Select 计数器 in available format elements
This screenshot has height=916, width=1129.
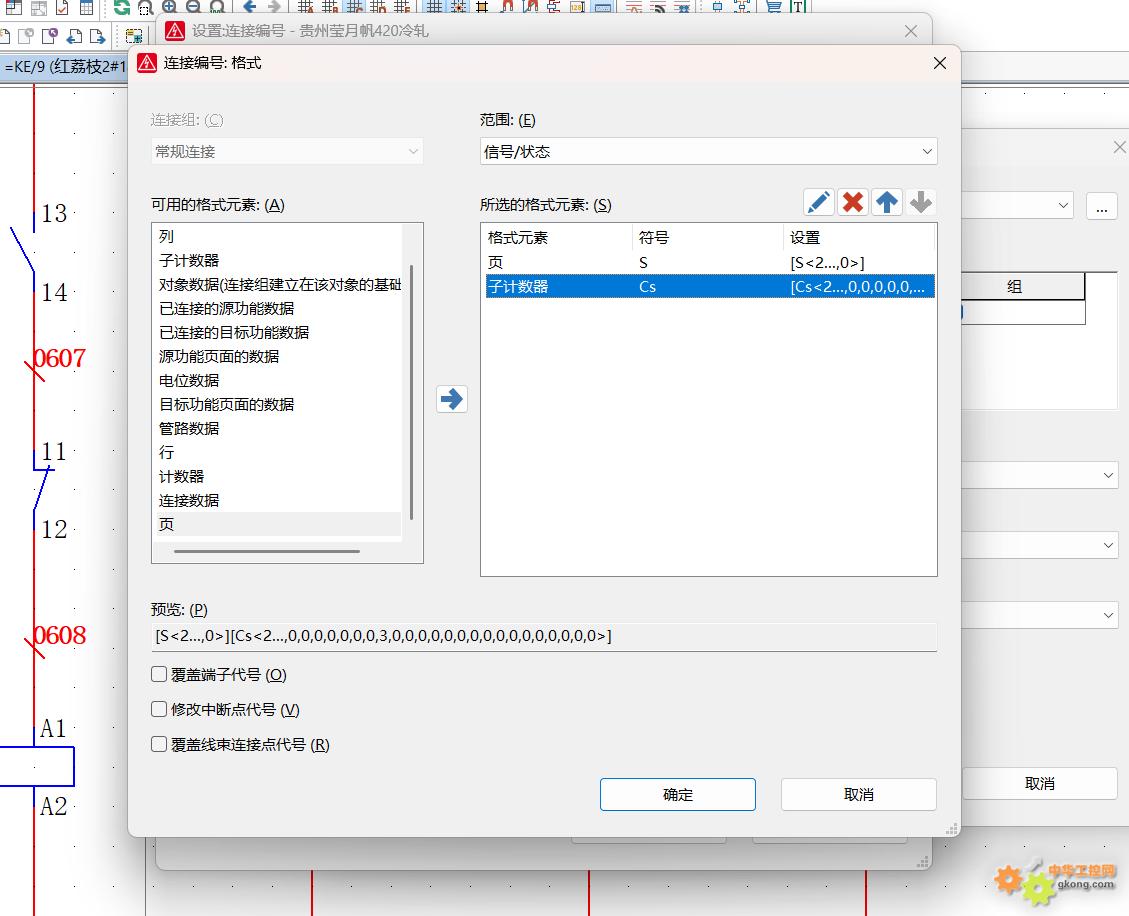[181, 477]
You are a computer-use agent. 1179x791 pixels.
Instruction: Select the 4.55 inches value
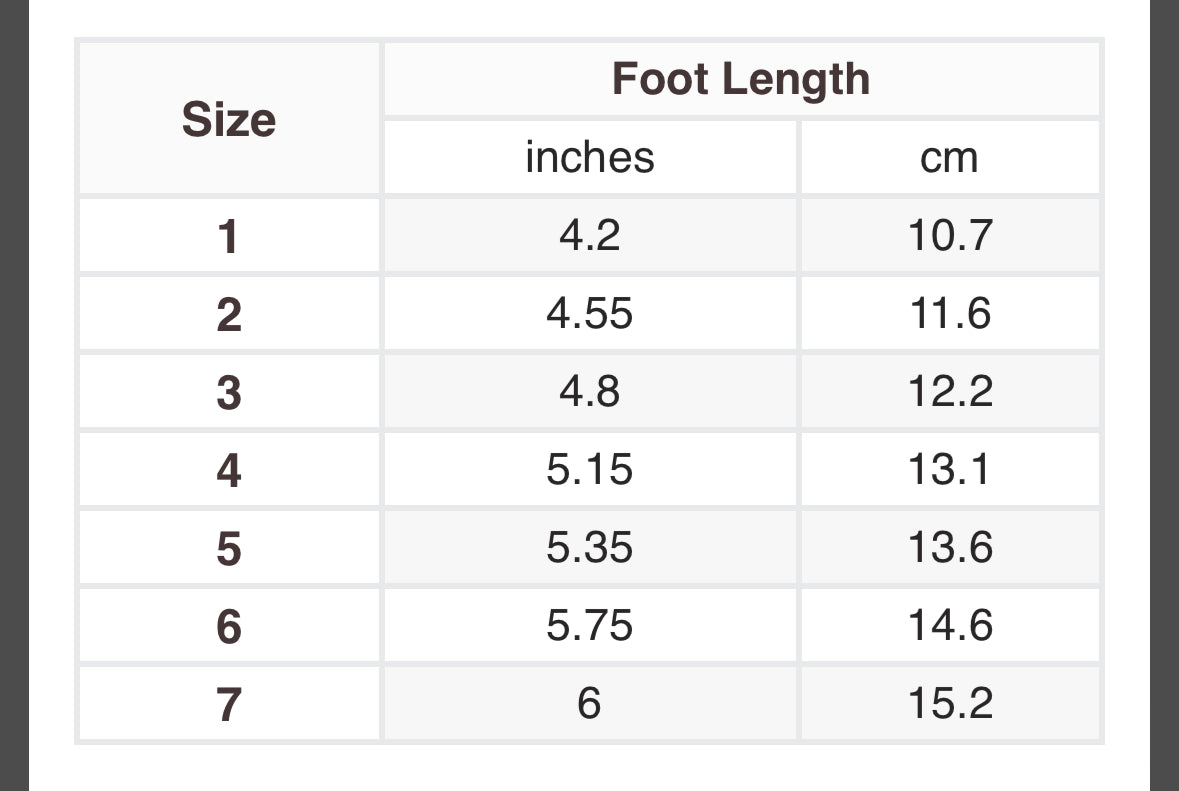tap(590, 314)
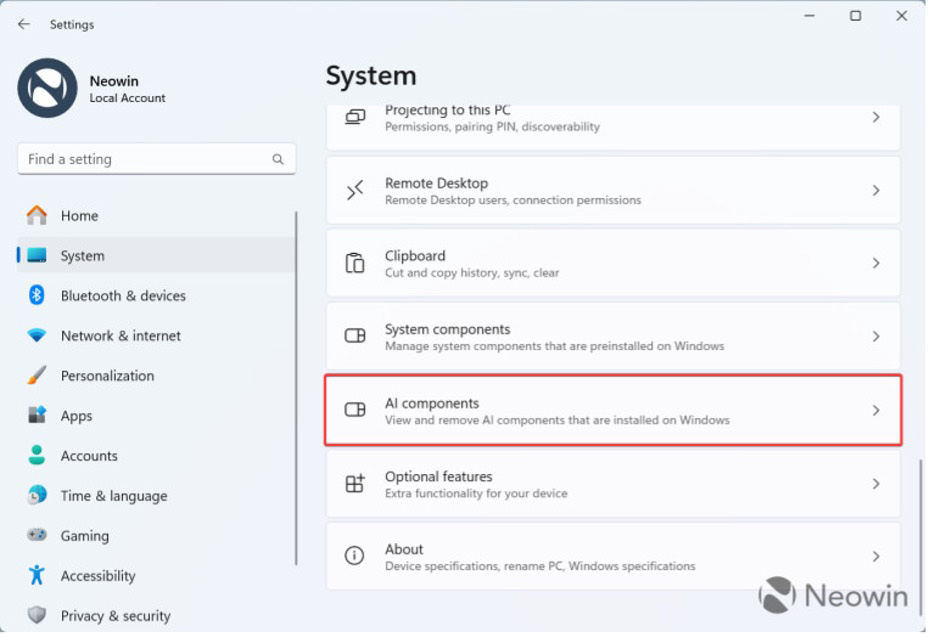Image resolution: width=928 pixels, height=634 pixels.
Task: Open Bluetooth & devices via its icon
Action: [37, 295]
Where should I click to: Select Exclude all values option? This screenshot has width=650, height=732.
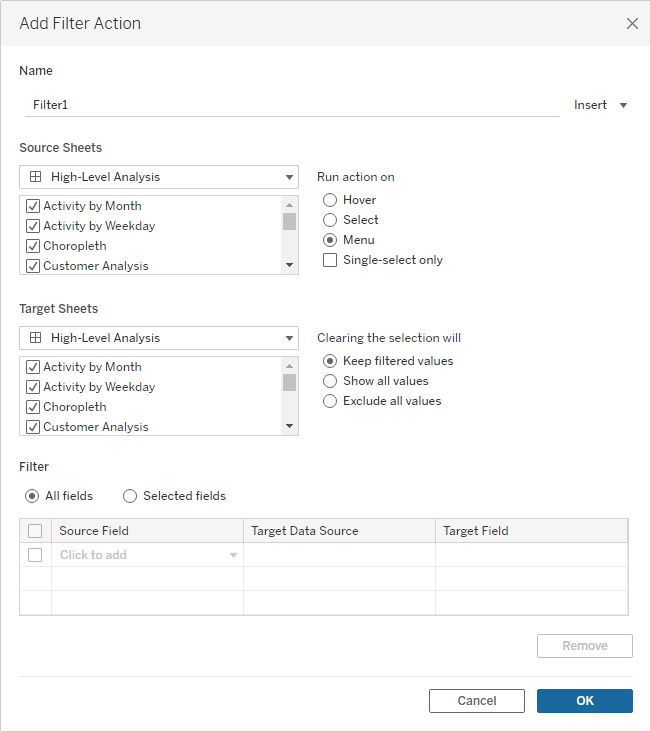pyautogui.click(x=330, y=401)
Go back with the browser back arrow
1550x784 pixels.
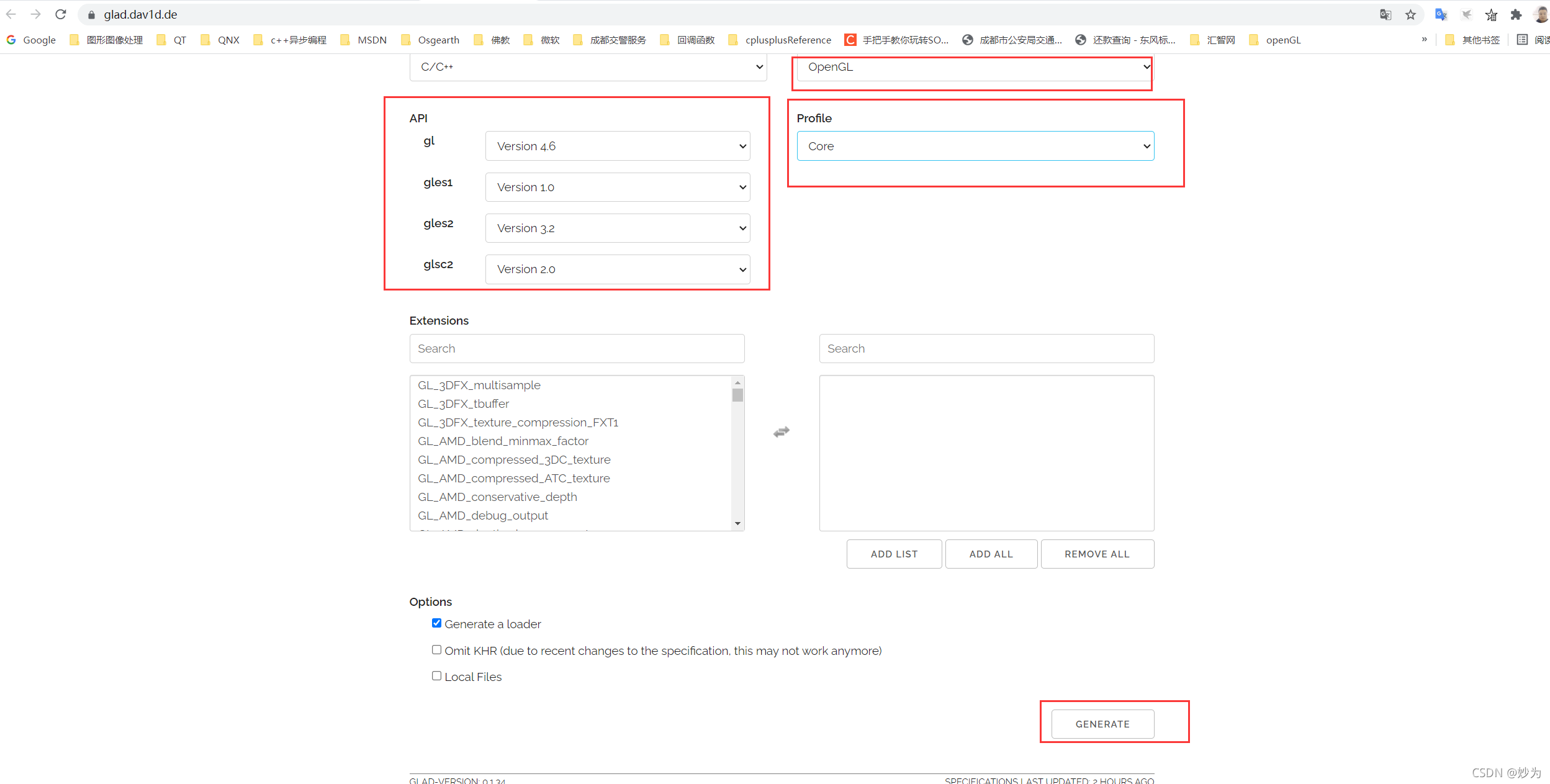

------

Repeat verbatim the lines from the one containing "Go back with the browser back arrow" through the end of the records, including both ends, and leave the pictures out.

#### ANSWER
Go back with the browser back arrow
1550x784 pixels.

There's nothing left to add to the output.